• _PROBLEM DETAILS_
Copy the material below word for word, starting at the line that contains "Given: Select the" and continuing through the end of the material, with both ends included. Leave the pictures out of your answer.

Entries with text and item locations
___

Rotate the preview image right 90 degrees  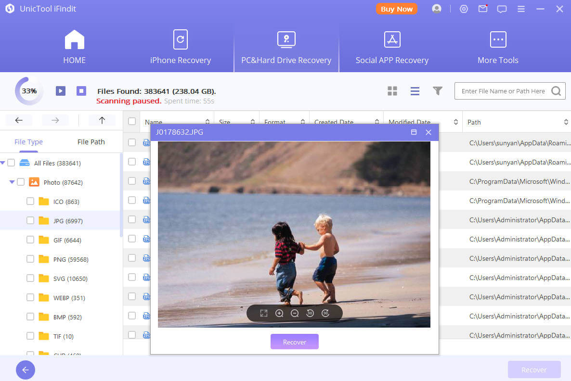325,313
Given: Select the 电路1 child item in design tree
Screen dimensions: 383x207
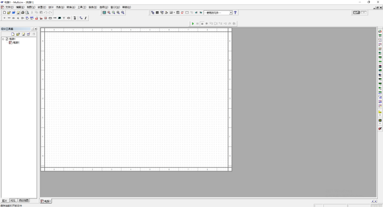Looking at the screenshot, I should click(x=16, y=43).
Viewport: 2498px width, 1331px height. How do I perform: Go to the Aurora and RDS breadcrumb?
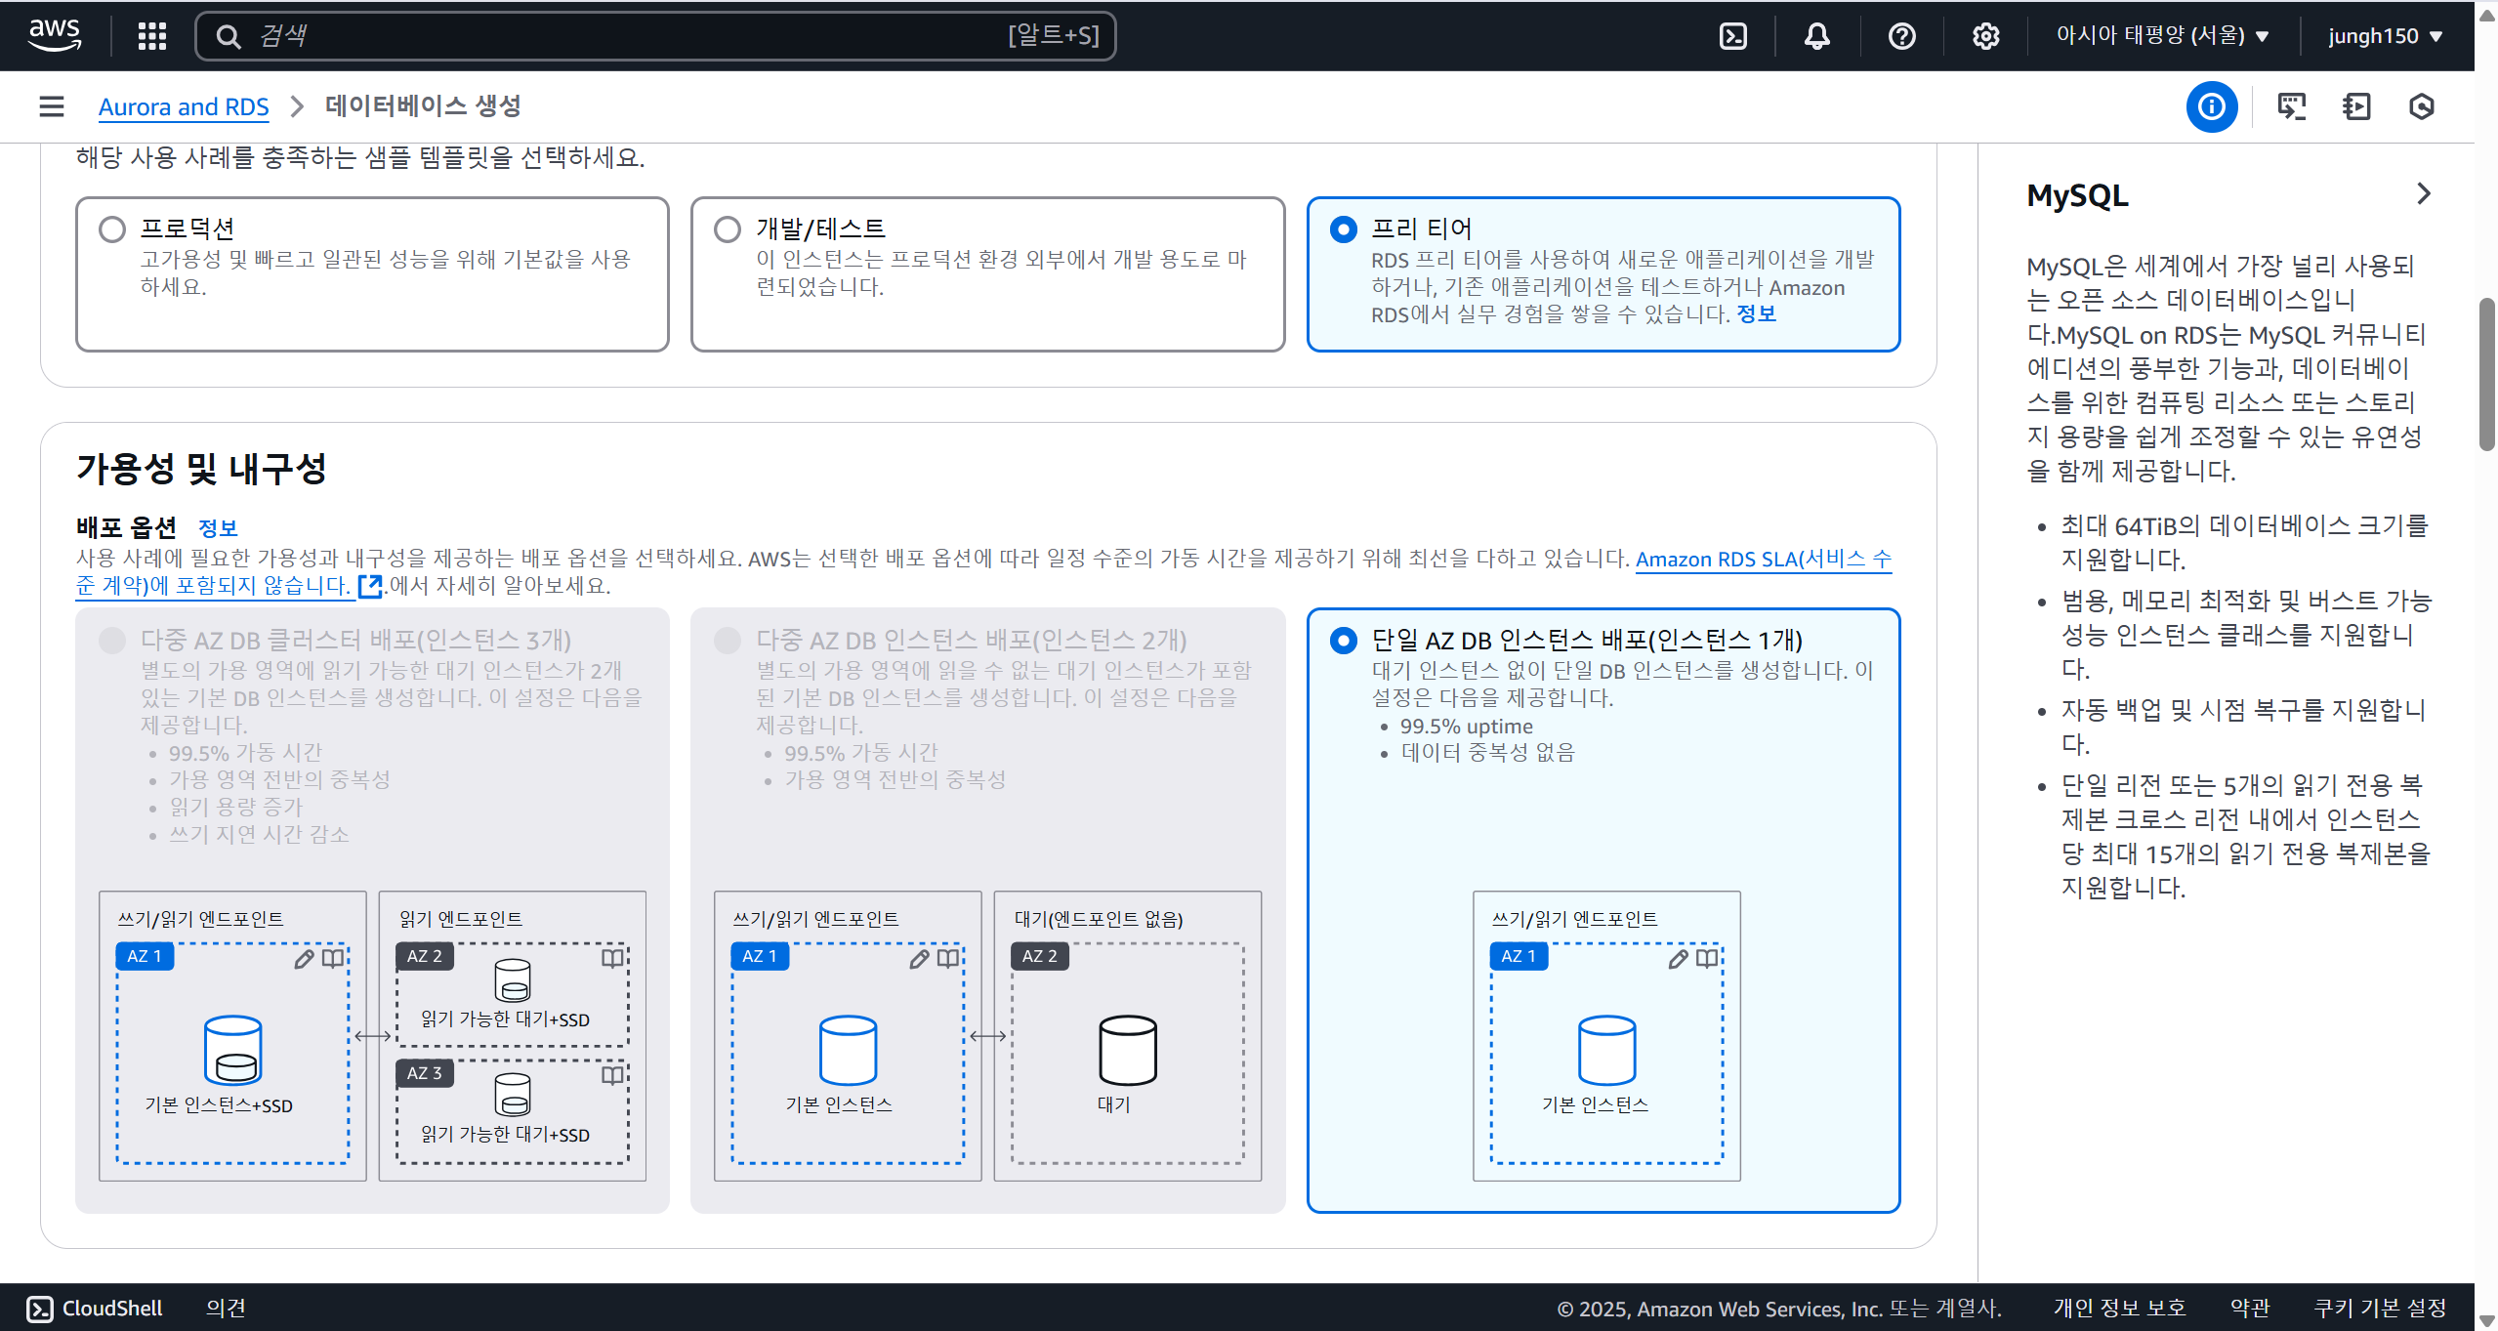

___

• _THE OUTPUT_
Given: Select the 电路1 child item in design tree
Screen dimensions: 383x207
Looking at the screenshot, I should click(x=16, y=43).
Viewport: 2498px width, 1331px height. How do I perform: Go to the Aurora and RDS breadcrumb?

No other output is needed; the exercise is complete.